So why do we wear gloves when working out if they cause that much of a ‘feeling’ disadvantage in our everyday life?
Gloves can protect our delicate, beautiful hands against wear and tear. When we lift or pull heavy loads our mitts can take quit the beating. Having gloves can prevent some callusing, but not all. Gloves can also give us a better grip on some exercises, such as pulling motions (pull ups, deadlifts, etc), where grip is extremely important. Gloves can definitely make a person feel more secure when they are lifting weight.
I, like most, do not like feeling as though I’m about to rip fabric if I glide my paws on it. But I, on the other [manly, construction-working] hand, do not wear weight-lifting gloves, even though it is tempting to keep my hands smooth and supple.
“Oh no! You’re falling off a cliff?? Hold on, let me put on my gloves!”
“Ah! Get off me, man! Fine, I will fight you off. Just wait a sec so I can put my extreme-gripping gloves on.”
“I’m moving into a new home and this item is slipping quickly out of my hands! GET THE GLOVES!”
Are you really going to be prepared for when life calls upon the moments that you need intense gripping for? Such as when you need to help pull a friend, fight off an assailant, move things, change a tire, hold the slippery dinner plate, etc. Wearing weight-lifting gloves can put you at a huge disadvantage because you are not TRULY strengthening your grip; you have supplementary help to lift loads. And maybe it’s because I was always a raging independent child growing up, but I feel a bit more accomplished when doing something all by myself then without the help of something else.
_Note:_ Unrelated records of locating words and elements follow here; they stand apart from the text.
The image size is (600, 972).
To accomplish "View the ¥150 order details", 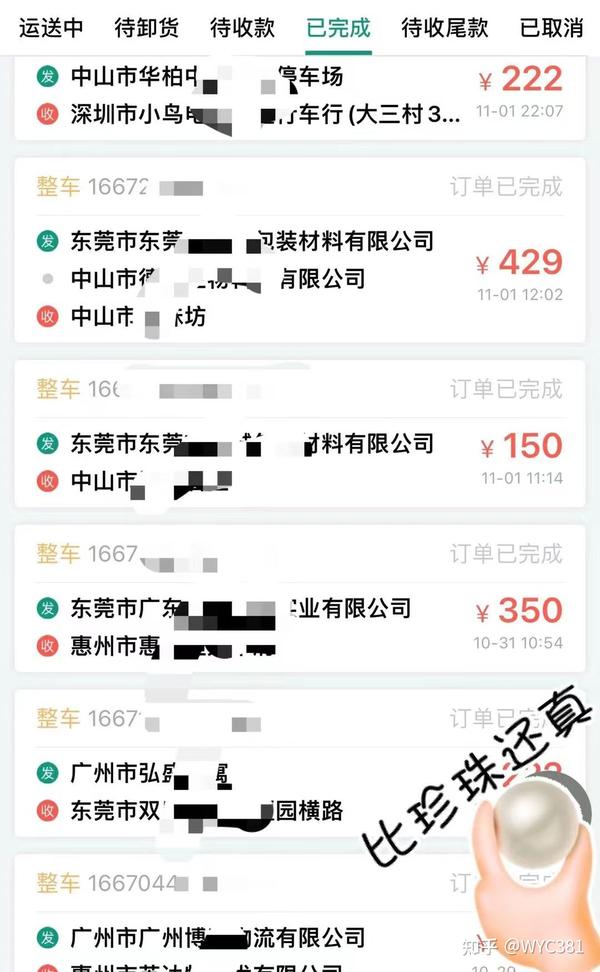I will pyautogui.click(x=300, y=434).
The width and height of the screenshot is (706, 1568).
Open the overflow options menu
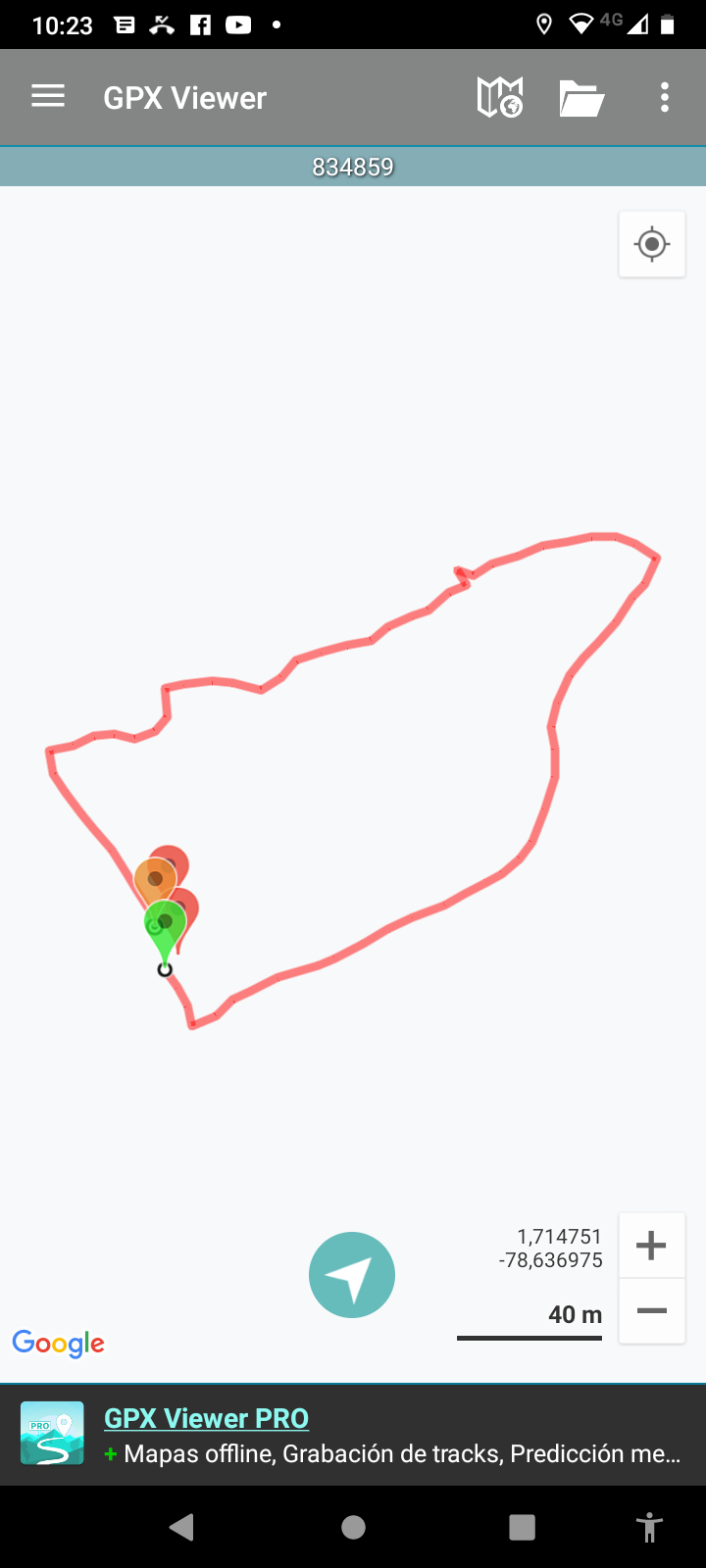[665, 98]
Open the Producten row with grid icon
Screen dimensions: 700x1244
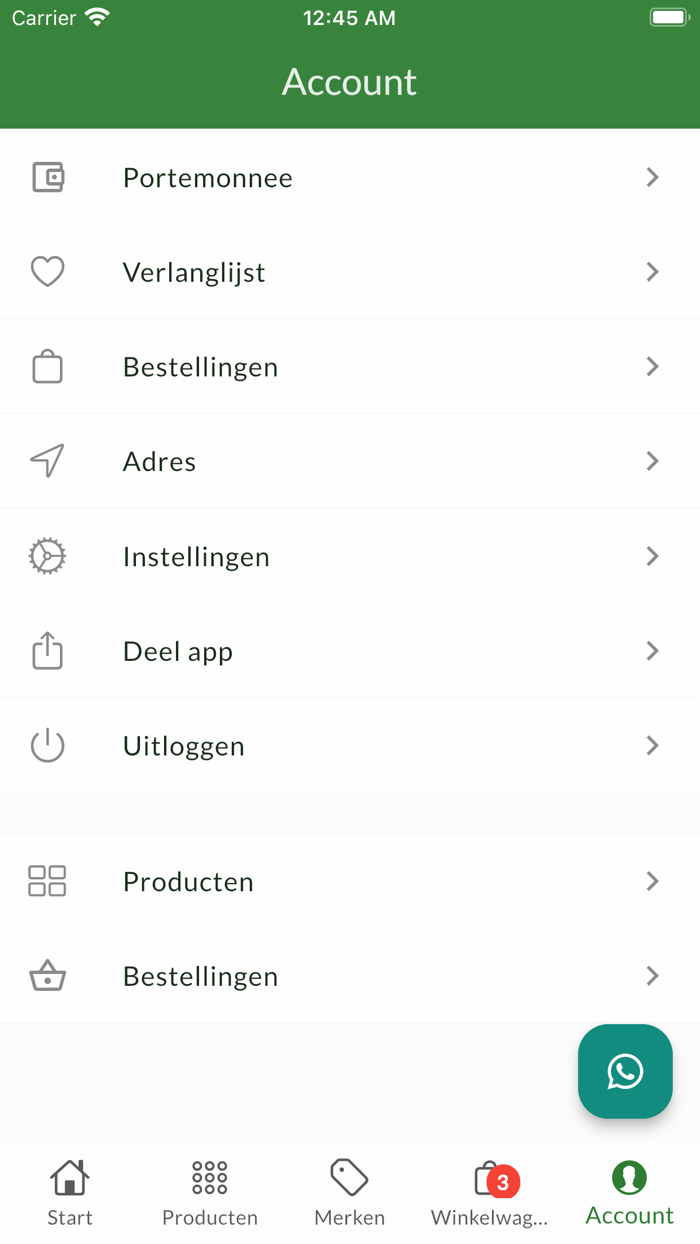click(x=349, y=881)
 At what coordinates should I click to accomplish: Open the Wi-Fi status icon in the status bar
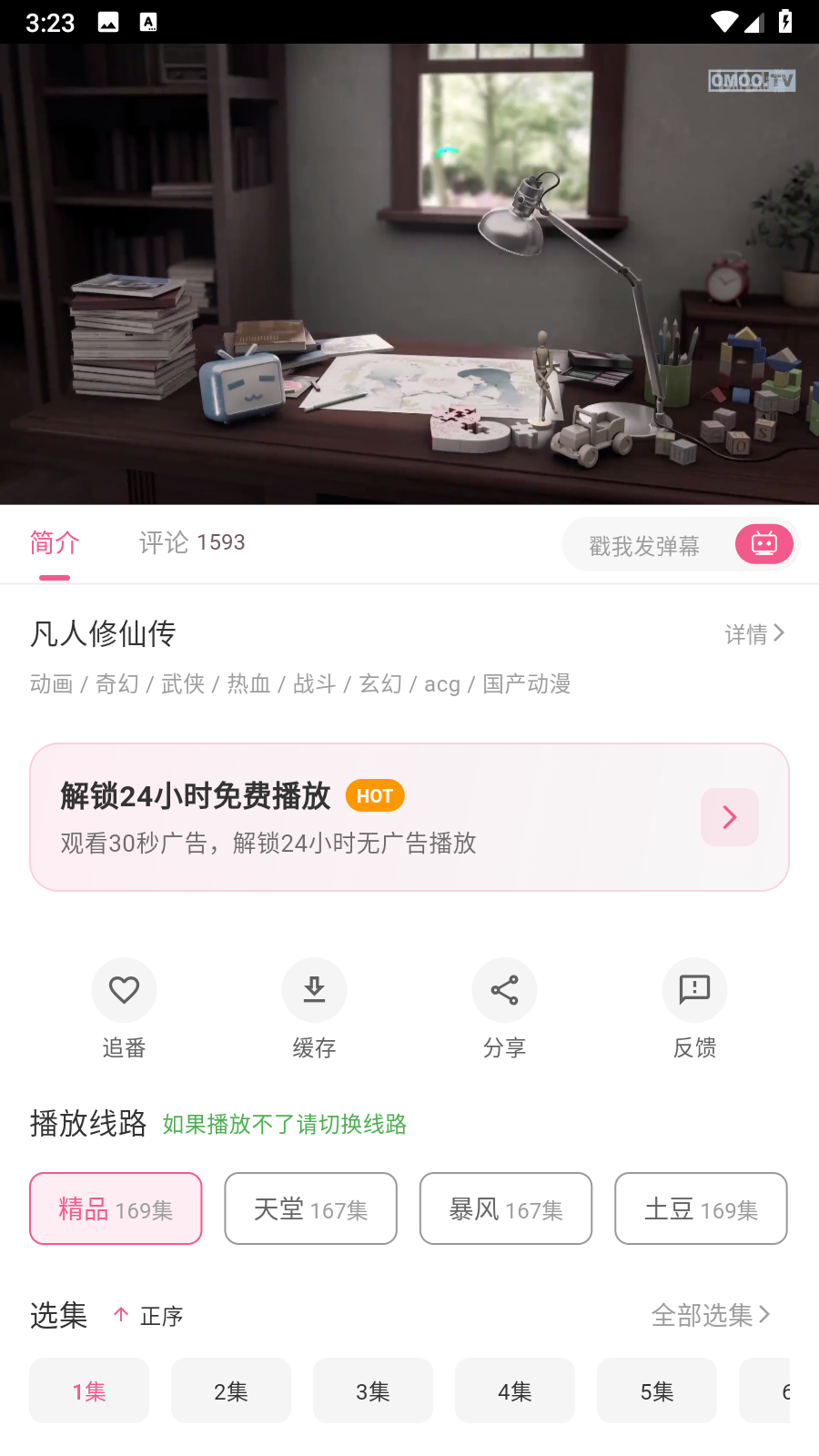(x=723, y=20)
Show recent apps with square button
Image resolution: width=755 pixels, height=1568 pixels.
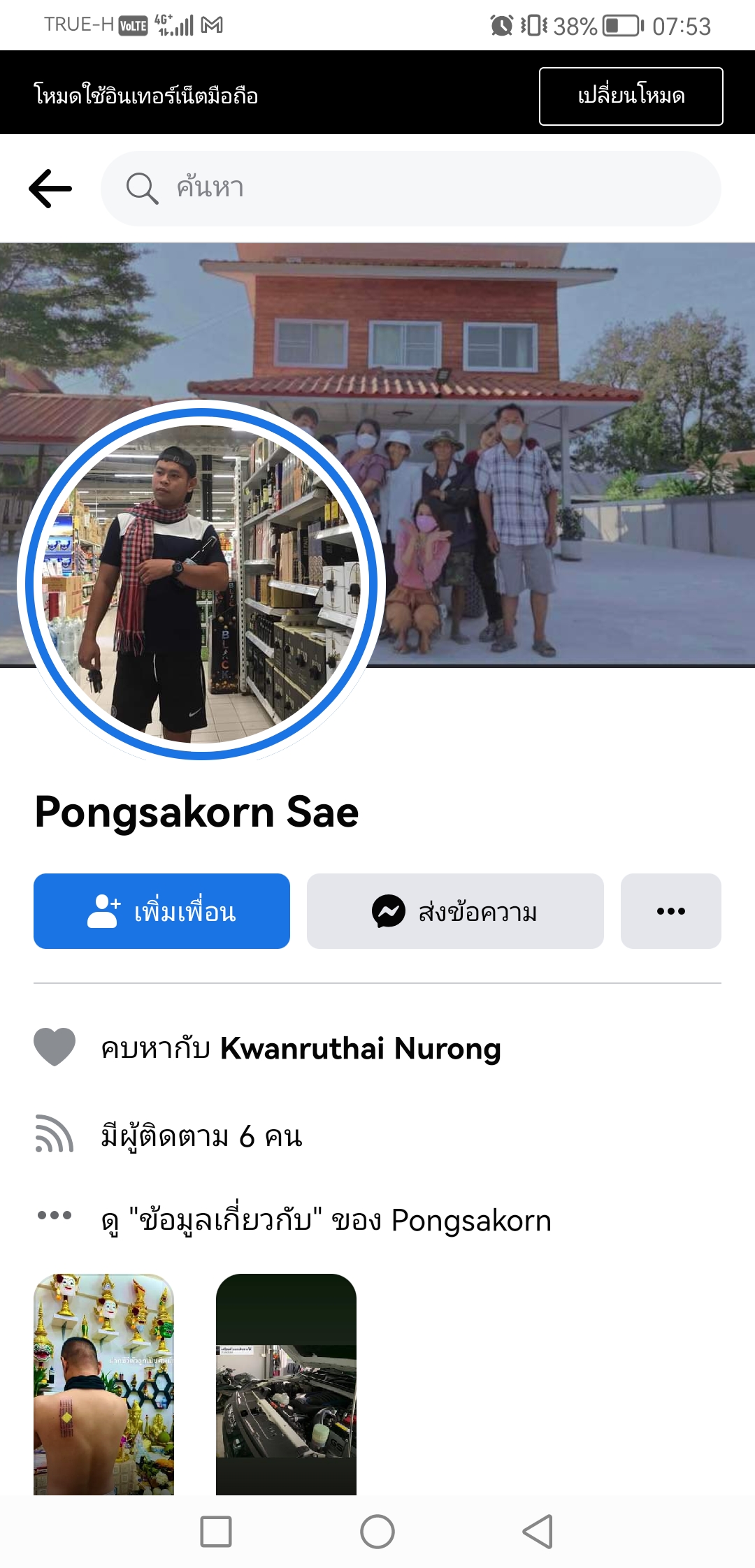tap(216, 1532)
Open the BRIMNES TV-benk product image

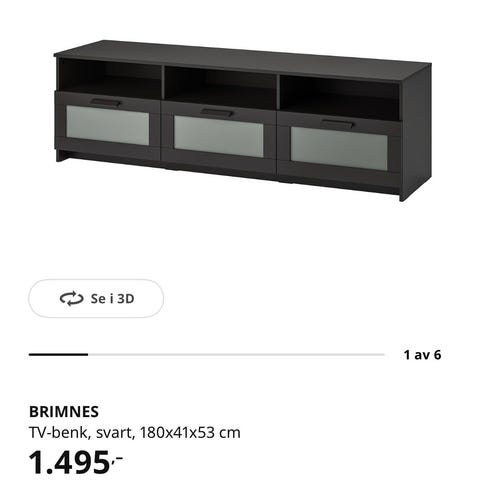point(243,121)
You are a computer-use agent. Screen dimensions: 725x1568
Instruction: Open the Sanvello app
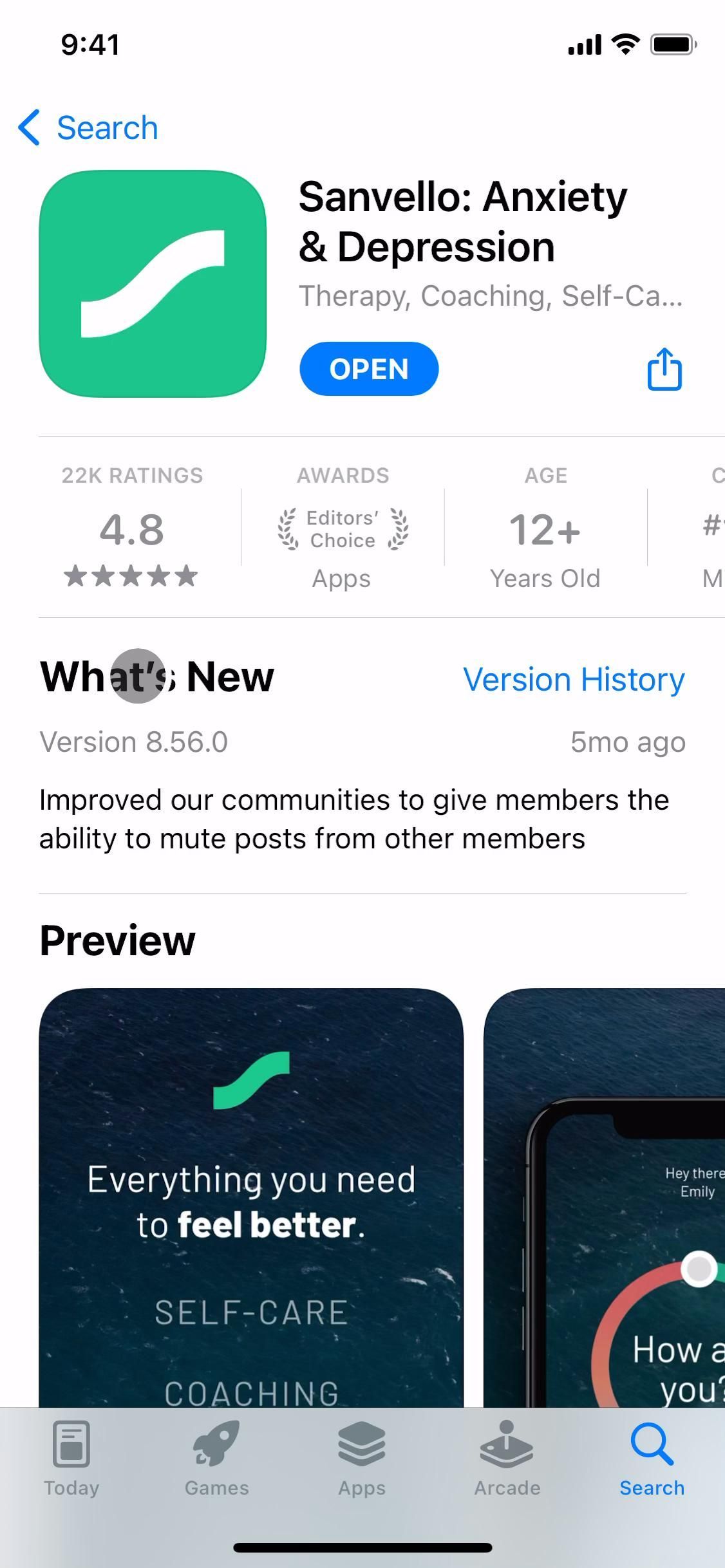pyautogui.click(x=369, y=369)
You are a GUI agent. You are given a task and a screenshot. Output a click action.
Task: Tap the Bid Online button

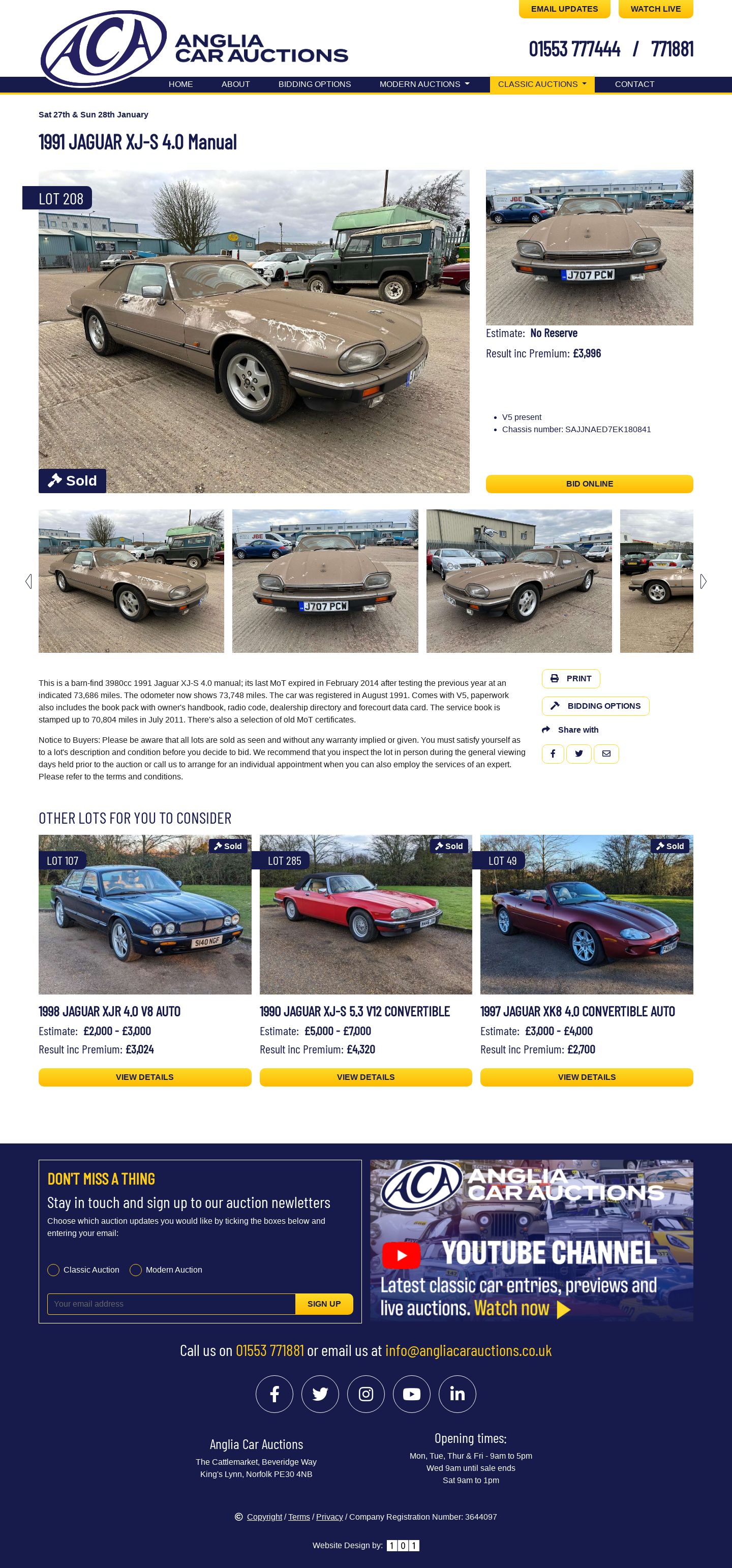tap(589, 484)

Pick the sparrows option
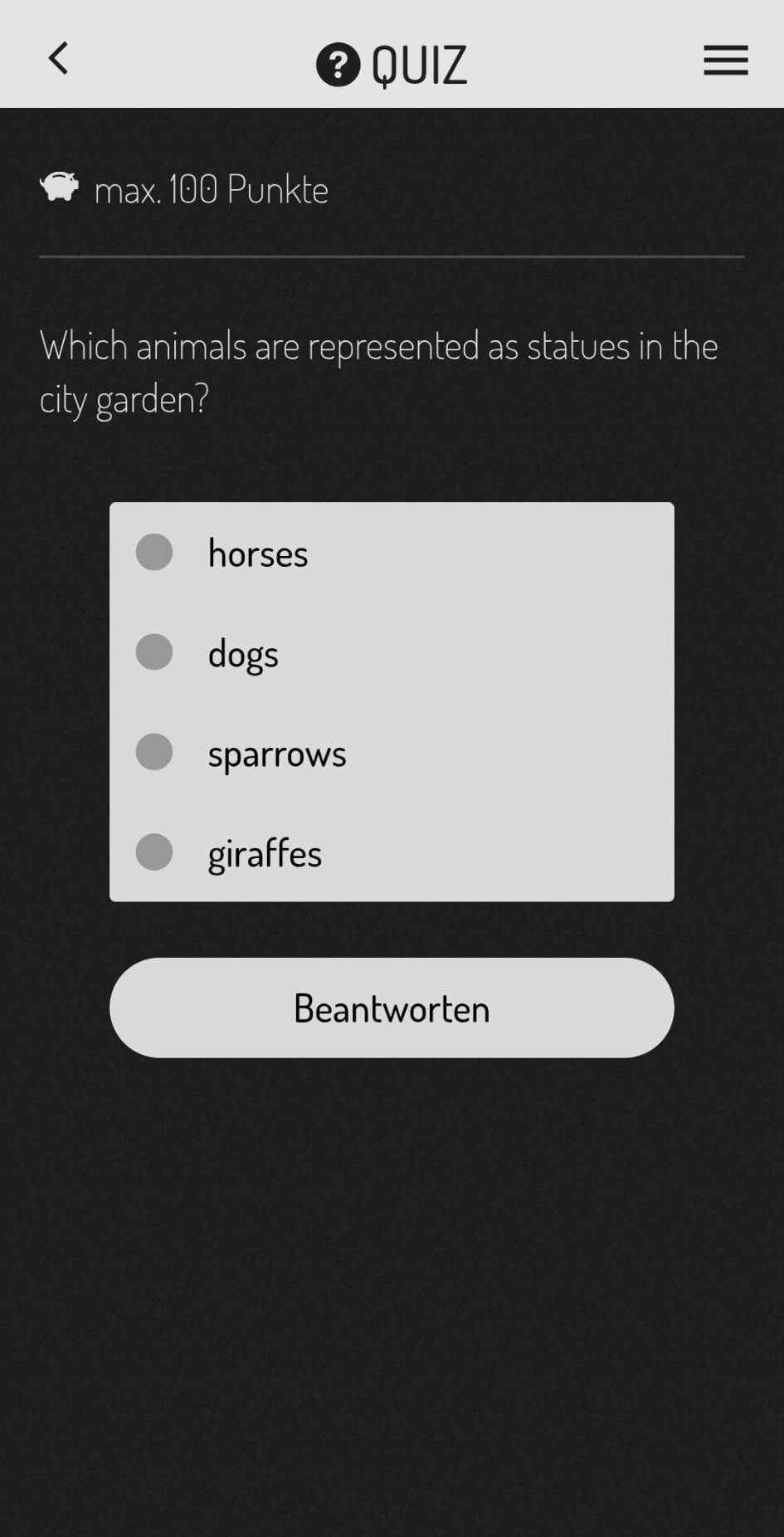154,753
Gloves are a personal choice and I can totally understand if someone wears gloves because they are needed for some specific reason. If you are getting extremely bad, large, painful, or torn calluses, you may not be gripping the equipment correctly and I suggest you ask one of the trainers for help.
To take care of your mangly mitts, I suggest using a pumice stone in the shower or after soaking your hands for a while. I also use my PedEgg on my hand calluses to get rid of some bad ones too, although it is quite hard to do because of the shape of the apparatus and of your hands.
All in all, a callus isn’t going to hurt you; it’s there to protect you. Gloves can decrease your grip proprioception (your sense of position) to your environment and your actual strength. So leave the gloves at home for your next rollerblading excursion, head to the gym, and get a grip on those weights!